RustyBear · 04/06/2008 19:21

I don't really think £80 is that excessive - tbh - lunch at college is around £1.75 a day & bus fare £1, so that's half of it - yes she smokes, but she's cutting down, and will try to give it up after her exams are finished - I'm not going to get on her back about it while she is stressed with working hard. She has a job at Woolies on a Sunday, working 6.5 hours a week & is saving for university, so she's learning to manage her money - during the summer she'll be buying & cooking her own food to learn how to cope on a student budget.

chenin · 04/06/2008 19:23

Rusty... you didn't say she was paying for her lunch and travel to college... fair enough!

RustyBear · 04/06/2008 19:25

Sorry -I lost my post & had to retype - must have missed that bit out the second time!
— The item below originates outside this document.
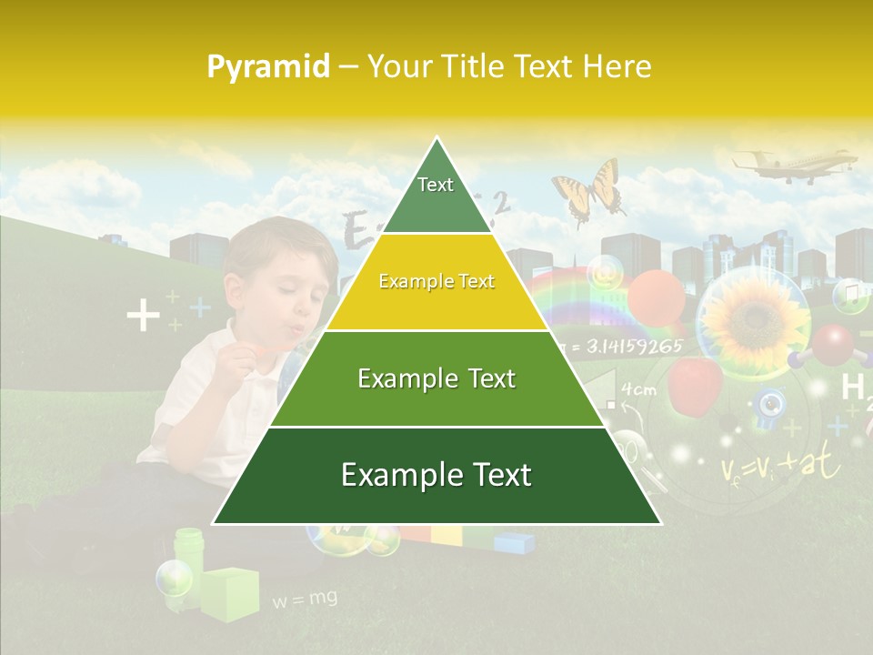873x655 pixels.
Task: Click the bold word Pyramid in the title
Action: (267, 67)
southeastastra · 04/06/2008 19:26

blimey i don't give my ds(14) any.

girlnextdoor · 04/06/2008 20:45

I don't think kids should get extra money when they are working tbh. Rustybear- it's your choice, and I know this won't go down well, but there is NO WAY i would support anyone's smoking habit by contributing to their income.
If your DD had less money it might be an incentive not to spend what she did earn on fags. By giving her money on top of her wages, you seem to be condoning that.

Why don't you just pay for her lunches- if she was at home you'd be feeding her lunch anyway- and stop the allowance?

My attitude towards kids who are able and old enough to work is that no-one gives me money for doing nothing- I am self employed and have to work for every penny- so why give them money for doing nothing? Yes, of course mine are bought things, and get money for birthdays and at Xmas, but I think a regular allowance when they are/can work is really molly-coddling them.

RustyBear · 04/06/2008 21:08

She's not doing nothing, she is working very hard for 5 A levels, she does her share of the chores (tbh, probably rather more than her share) as well as her Sunday job.

She is trying to cut down her smoking & stop, but it's her way of dealing with stress. She doesn't like the fact that she smokes herself, but she feels the need, which means she would buy fags somehow - do you suggest I make her give up her job so she has no money at all? She is after all 18 - sometimes you have to accept that people may make choices you don't approve of.

chenin · 04/06/2008 21:29

girlnextdoor... totally agree with your statement about kids who are able to work not being given money for doing nothing by parents. It is all about teaching a work ethic and slowly educating them that you don't get something for nothing in this world...

DD1 managed to work at a part time job and still get very good grades at A level. Work does NOT have to infringe on studying... I do know that the time she spent working, she would NOT have been studying. The shifts she did at the pub were a welcome distraction from studying.